Strain Name: C57BL/6NCya-Smn1tm1(hSMN2)/Cya

Genetic Background: C57BL/6NCya

Reproduction: Heterozygote x Heterozygote

One of Cyagen's HUGO-GT™ (Humanized Genomic Ortholog for Gene Therapy) Mouse Strains


Strain Description

Spinal muscular atrophy (SMA) is an autosomal recessive neurodegenerative disease characterized by the progressive loss of anterior horn motor neurons in the spinal cord, leading to muscle weakness and atrophy. This can affect the muscles that control breathing, crawling, walking, head and neck control, and swallowing, increasing the risk of pneumonia and respiratory infections in patients. SMA is the most common fatal neurogenetic disease in infancy, with an incidence rate of 1/6,000 to 1/10,000.

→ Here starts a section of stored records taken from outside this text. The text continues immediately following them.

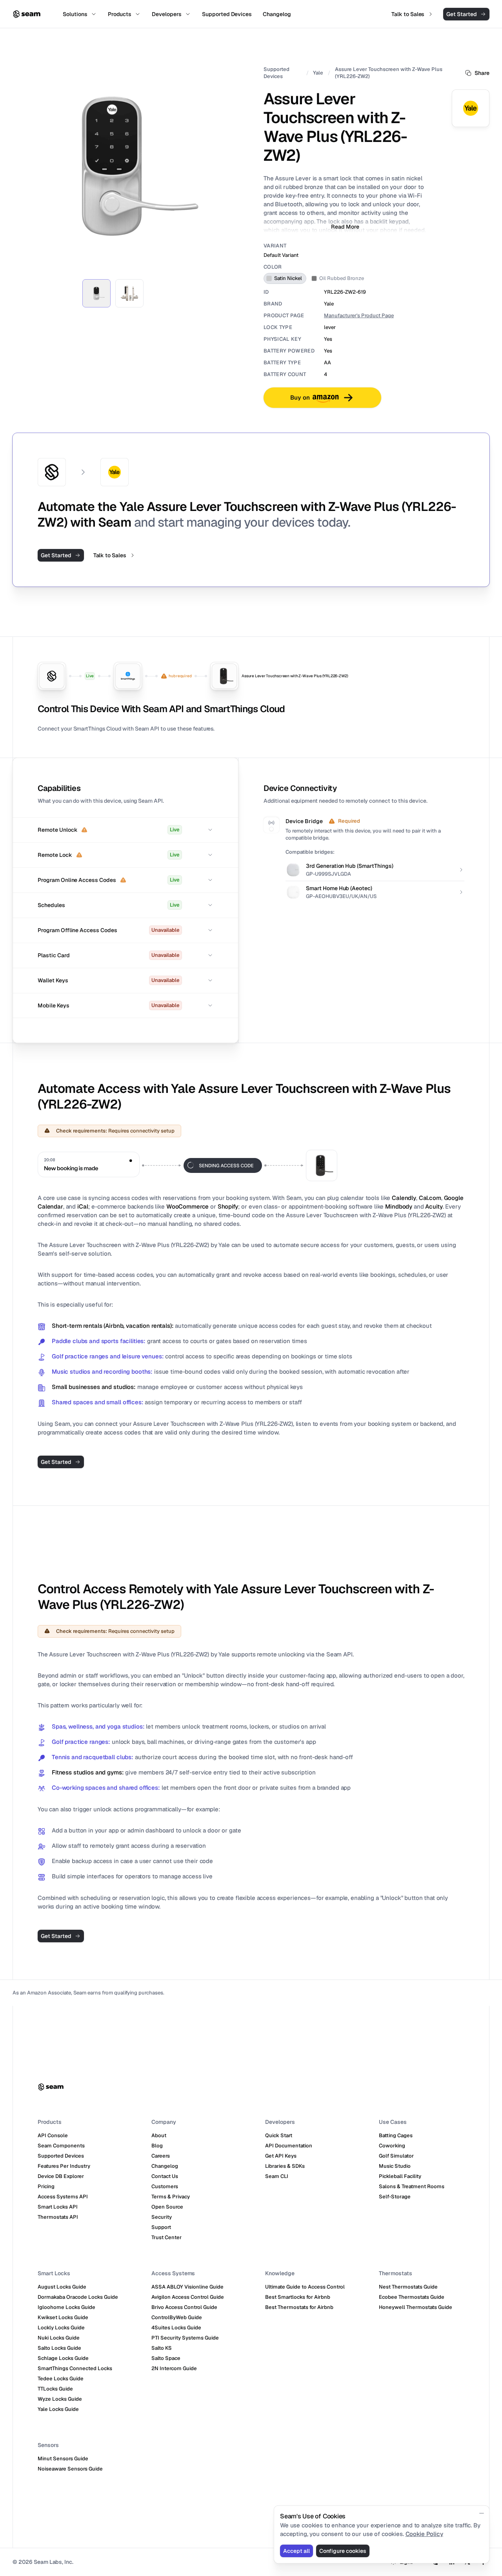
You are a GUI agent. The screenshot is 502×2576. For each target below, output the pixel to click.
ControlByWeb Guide (176, 2317)
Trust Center (166, 2237)
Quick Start (278, 2135)
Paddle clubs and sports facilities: (99, 1341)
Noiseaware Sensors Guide (70, 2468)
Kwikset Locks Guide (63, 2317)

SMA is caused by mutations in the SMN1 gene, which encodes a protein essential for motor neuron survival. The human genome also contains the SMN2 gene, which is highly homologous to SMN1 but differs in splicing patterns. A c.840C>T mutation in the splicing enhancer of exon 7 of SMN2 causes it to produce mostly truncated mRNA, which encodes a non-functional protein. Only a small portion of SMN2 mRNA, approximately 10%~15%, is spliced into full-length mRNA, which encodes functional protein [1]. Approximately 95% of SMA patients carry either the homozygous SMN1 exon 7 deletion mutation or homozygous mutation that converts SMN1 to SMN2, and the inability of SMN2 expression to compensate for the deletion of SMN proteins leads to disease. Mice are the most common preclinical experimental subjects for SMA, but they only have the Smn1 gene, and the deletion of both Smn1 alleles leads to lethality. Therefore, it is crucial to develop mouse models that can simulate human SMA pathogenesis and progression. Current therapies for SMA aim to supplement SMN1 genes or selectively regulate SMN2 splicing. Targeted therapy for SMN2 changes its splicing pattern to increase the expression of full-length SMN protein. The application of fully humanized animal models can help promote the further translation of potential SMA-related therapies into clinical trials.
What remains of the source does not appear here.